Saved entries
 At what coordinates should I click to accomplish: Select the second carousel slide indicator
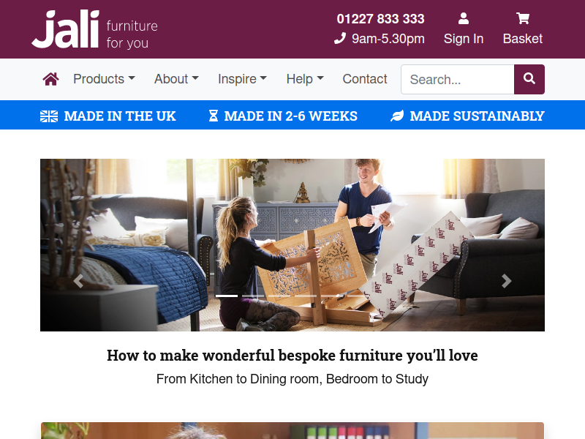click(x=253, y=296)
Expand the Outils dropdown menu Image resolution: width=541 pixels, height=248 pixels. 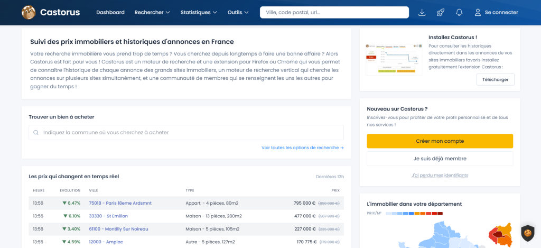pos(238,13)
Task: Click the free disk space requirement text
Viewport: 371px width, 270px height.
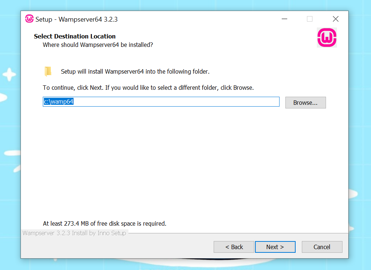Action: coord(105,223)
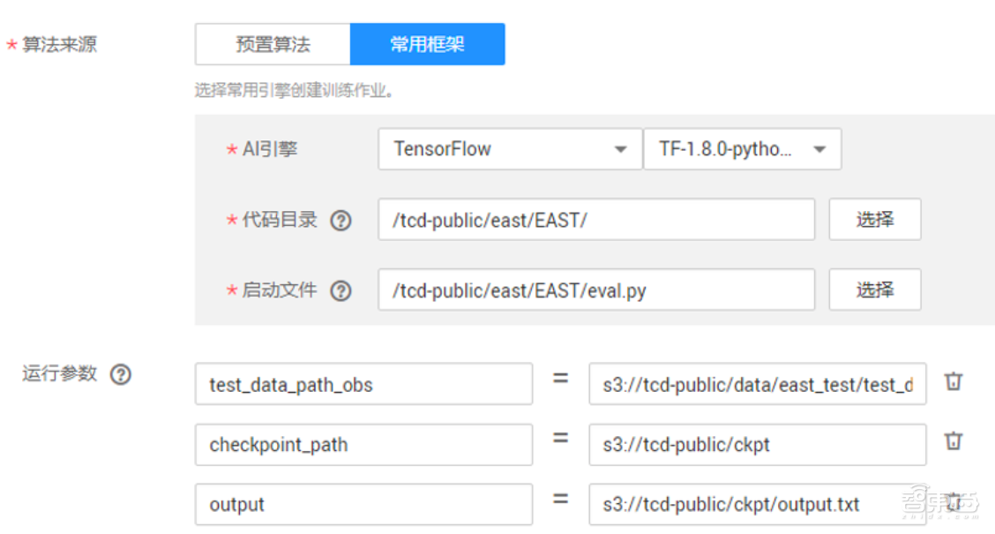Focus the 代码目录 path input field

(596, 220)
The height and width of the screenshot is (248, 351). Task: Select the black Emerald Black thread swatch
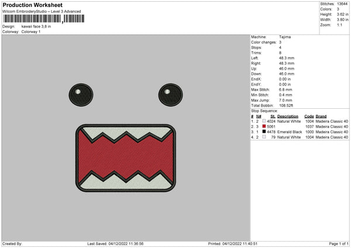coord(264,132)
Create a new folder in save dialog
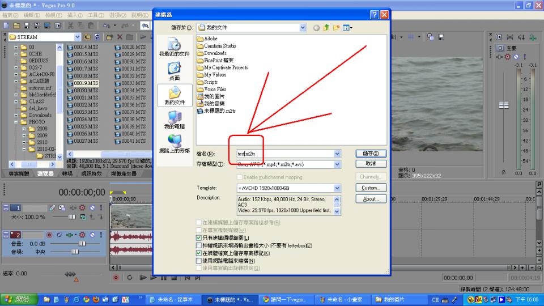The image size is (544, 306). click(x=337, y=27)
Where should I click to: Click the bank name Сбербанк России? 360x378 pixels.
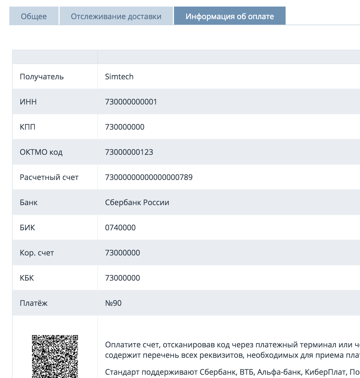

## TASK OBJECTIVE
Restate word for word the lines that begin at the one containing "Task: Click the" and end with the final line of the records. Pictures stay out.

## REPLY
Task: Click the free disk space requirement text
Viewport: 371px width, 270px height.
Action: coord(105,223)
Focus the 代码目录 path input field

(596, 220)
The height and width of the screenshot is (248, 351). Task: Select the black Emerald Black thread swatch
coord(264,132)
Create a new folder in save dialog
The image size is (544, 306). click(x=337, y=27)
Where should I click to: Click the bank name Сбербанк России? 360x378 pixels.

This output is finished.